Senin, 28 September 2015

Untitled

Nyonya, bisakah kau sedikit saja belajar menghargai oranglain?
Bisakah kau sedikit saja belajar mengerti perasaan oranglain?
Aku mencoba mengerti tentang takdirmu yang tiba tiba saja datang dan merampas semuanya.
Aku mencoba belajar menghargai semua kejadian yang menyisakanku seorang diri.
Lalu bisakah kau mencoba mengerti tentang takdirku?
Bisakah kau membayangkan rasanya jadi aku?
Yang baru saja kehilangan orang yang selama ini aku perjuangkan?
Yang baru saja kehilangan orang yang selama ini aku sebut namanya dalam doa?
Bisakah?

Atau setidaknya sedikit saja menghargai pertemanan aku dengannya, bisakah nyonya?

Selasa, 22 September 2015

how i call this feeling?

Aku masih mengingat malam yang menjadikan kita ada.
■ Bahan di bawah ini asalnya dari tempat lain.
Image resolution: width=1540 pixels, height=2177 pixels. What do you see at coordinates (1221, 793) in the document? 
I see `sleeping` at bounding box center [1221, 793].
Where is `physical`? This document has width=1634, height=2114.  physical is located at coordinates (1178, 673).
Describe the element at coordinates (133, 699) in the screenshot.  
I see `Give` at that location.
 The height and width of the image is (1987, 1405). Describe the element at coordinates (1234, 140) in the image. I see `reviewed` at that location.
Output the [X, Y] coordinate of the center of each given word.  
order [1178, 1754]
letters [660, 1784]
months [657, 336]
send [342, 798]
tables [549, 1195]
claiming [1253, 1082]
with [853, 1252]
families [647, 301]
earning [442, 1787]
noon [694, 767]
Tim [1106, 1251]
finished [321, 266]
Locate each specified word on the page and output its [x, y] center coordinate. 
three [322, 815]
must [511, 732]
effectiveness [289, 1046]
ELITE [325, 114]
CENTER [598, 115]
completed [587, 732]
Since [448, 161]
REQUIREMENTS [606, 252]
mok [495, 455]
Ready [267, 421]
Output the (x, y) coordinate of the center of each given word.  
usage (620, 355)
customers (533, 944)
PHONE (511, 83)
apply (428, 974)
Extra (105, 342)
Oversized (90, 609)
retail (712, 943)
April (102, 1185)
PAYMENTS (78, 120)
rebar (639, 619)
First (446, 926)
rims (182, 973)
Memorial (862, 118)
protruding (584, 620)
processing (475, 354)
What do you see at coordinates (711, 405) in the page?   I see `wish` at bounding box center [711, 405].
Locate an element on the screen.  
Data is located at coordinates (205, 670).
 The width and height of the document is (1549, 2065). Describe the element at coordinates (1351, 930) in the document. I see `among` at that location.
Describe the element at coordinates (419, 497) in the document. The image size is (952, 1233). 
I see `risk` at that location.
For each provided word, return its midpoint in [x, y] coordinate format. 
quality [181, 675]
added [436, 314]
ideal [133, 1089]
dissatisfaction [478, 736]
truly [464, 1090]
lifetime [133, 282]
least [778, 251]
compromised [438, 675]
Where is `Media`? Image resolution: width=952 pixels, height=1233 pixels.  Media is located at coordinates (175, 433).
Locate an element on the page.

Kamu yang datang dengan tiba-tiba, setelah sebelumnya berkali-kali aku mengabaikan senyumanmu di ujung lelahku.

Aku masih mengingat malam yang berbalut khawatir ketika kamu tak kunjung memberiku kabar. Iya, aku khawatir.. tapi entah apa dan kenapa kamu masih bisa tertidur lelap tanpa memberi kabar untukku. Sakit memang, tapi tahu bahwa kamu baik-baik saja..  itu cukup untuk membuat ku kembali tersenyum.

Aku masih mengingat hari yang berbalut cemburu ketika kamu membagi genggaman tanganmu dengan dia yang lain. Aku selalu berharap menjadi satu-satunya yang kamu rindukan, satu-satunya yang kamu inginkan hadir dalam mimpi, satu-satunya tempat kamu berbagi lelah. Aku, selalu, berharap.

Aku masih mengingat hari-hari yang berbalut perjuangan agar aku bisa melihat bahagiamu ketika mengenakan toga. Perjuangan ini sederhana.. sesederhana aku menemanimu mendaftar ini dan itu, sesederhana aku mengabaikan lelahku agar revisi mu cepat selesai. Aku menyederhanakannya demi kamu dan masa depanmu.

Aku masih mengingat hari hari yang berbalut kebahagiaan ketika tawa dan canda itu kita bagi bersama. Setelah semua cemburu dan khawatir yang kamu abaikan, aku masih menunggumu memelukku seorang diri. Ungkapan sayangmu padaku yang selalu membuatku kembali berdiri dan tegar untuk kembali menyayangimu.



Aku tidak pernah mengerti, mengapa aku mau dan bisa berbagi kali ini. Bahkan ketika semuanya begitu saja kamu enyapkan, seketika kamu abaikan. Seperti semuanya tidak pernah ada, seperti semuanya hanya sebuah perjalanan yang tidak berharga.
Kamu tau? Aku pernah sebegitu lelahnya mengejarmu, sebegitu lelahnya bertahan dalam ketidakpastian. Tapi hatiku bergumam, “Bukankah bahagia dia yang terpenting?”. Kemudian aku kembali mengurungkan hatiku untuk pergi dan menjauh. Aku ingin selalu melihatmu, meski bukan dengan cara menua bersama.

Terimakasih telah mampir dalam kehidupan wanita yang begitu jauh dari kata sempurna ini. Terimakasih telah memilih aku sebagai tempat persinggahan sementara diantara pilihan persinggahan lainnya. Terimakasih untuk waktu sekejap matanya, terimakasih untuk setiap gelak tawa yang kita bagi bersama. 

Meskipun pada akhirnya, kamu pun harus tiba-tiba pergi dan mengakhiri kita. Meskipun pada akhirnya aku harus merelakan rasa khawatir ku menjadi milik oranglain. Meskipun pada akhirnya aku bukan hanya merelakan genggamanmu, bahkan lebih dari itu bersama dia yang lain. 
Meskipun pada akhirnya aku harus melihat senyumanmu dengan toga kebanggaanmu hanya melalui sebuah potret sederhana. Meskipun bukan tanganku yang kau genggam ketika bahagia itu menjadi nyata. Meskipun bukan keningku yang kamu kecup setelah mengucap janji setia. Meskipun pada akhirnya aku harus melihatmu tersenyum seolah melupakan bagaimana sakitku, dengan dia yang lain. Meskipun pada akhirnya aku harus merelakan ada tangan lain yang dapat merangkulmu kapan saja dia mau. Meskipun pada akhirnya, kisah kita hanya menjadi sebuah cerita yang tersimpan, aku tetap mengucap syukur pernah menjadi bagian dari perjalanan cintamu.